### SUPPLIED MATERIAL
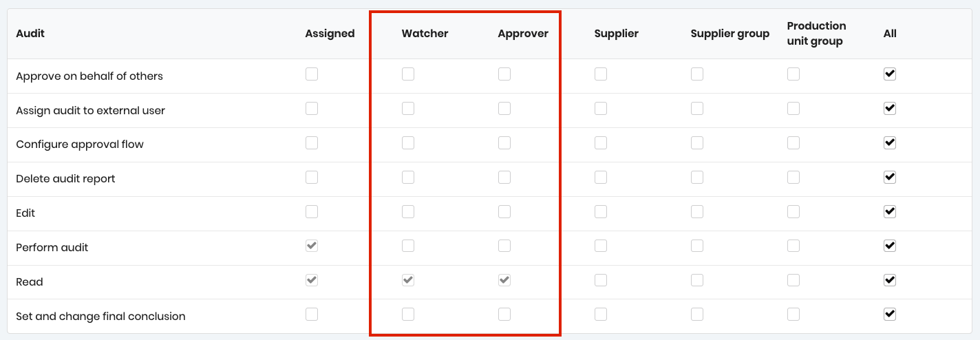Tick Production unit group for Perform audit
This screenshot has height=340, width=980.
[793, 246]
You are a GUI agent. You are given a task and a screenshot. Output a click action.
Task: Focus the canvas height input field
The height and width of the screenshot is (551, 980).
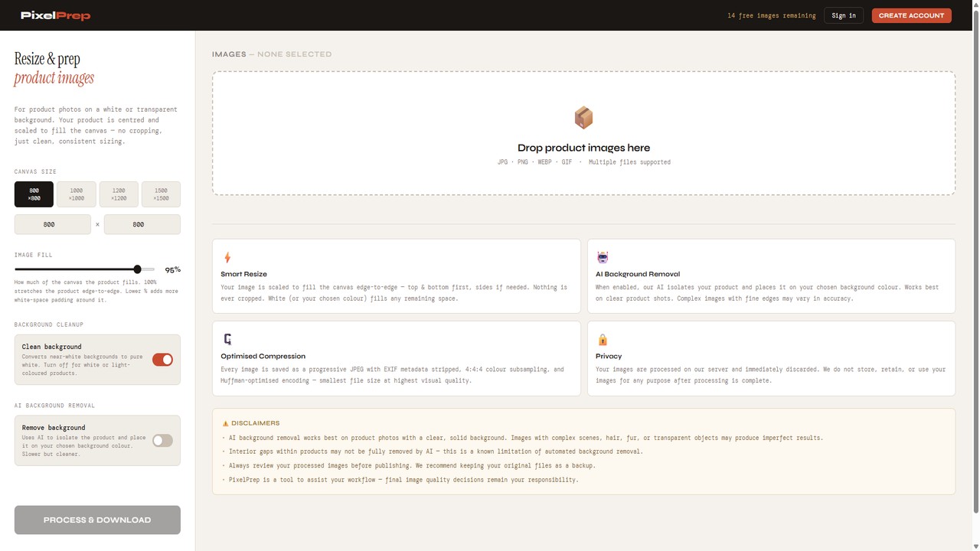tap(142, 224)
...
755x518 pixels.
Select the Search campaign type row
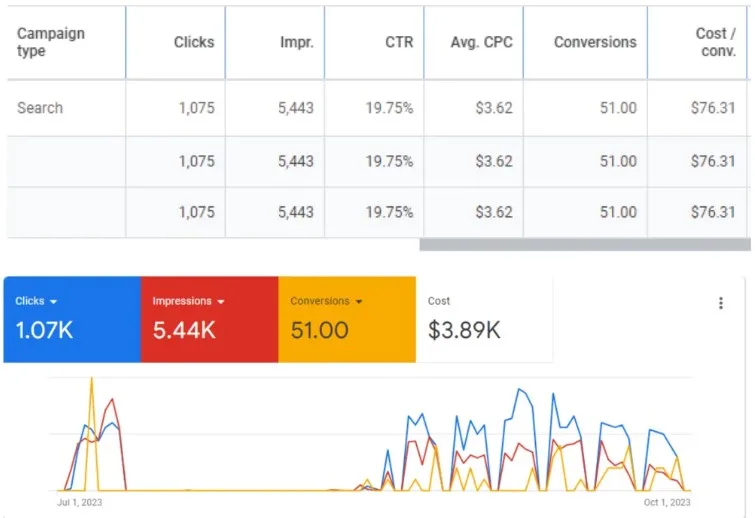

### EXERCISE INSTRUCTIONS
Your answer should consist solely of the lines above from the line with "755x518 pixels." to the line with "Select the Search campaign type row", both included, reproduced exactly.

### OUTPUT
755x518 pixels.
Select the Search campaign type row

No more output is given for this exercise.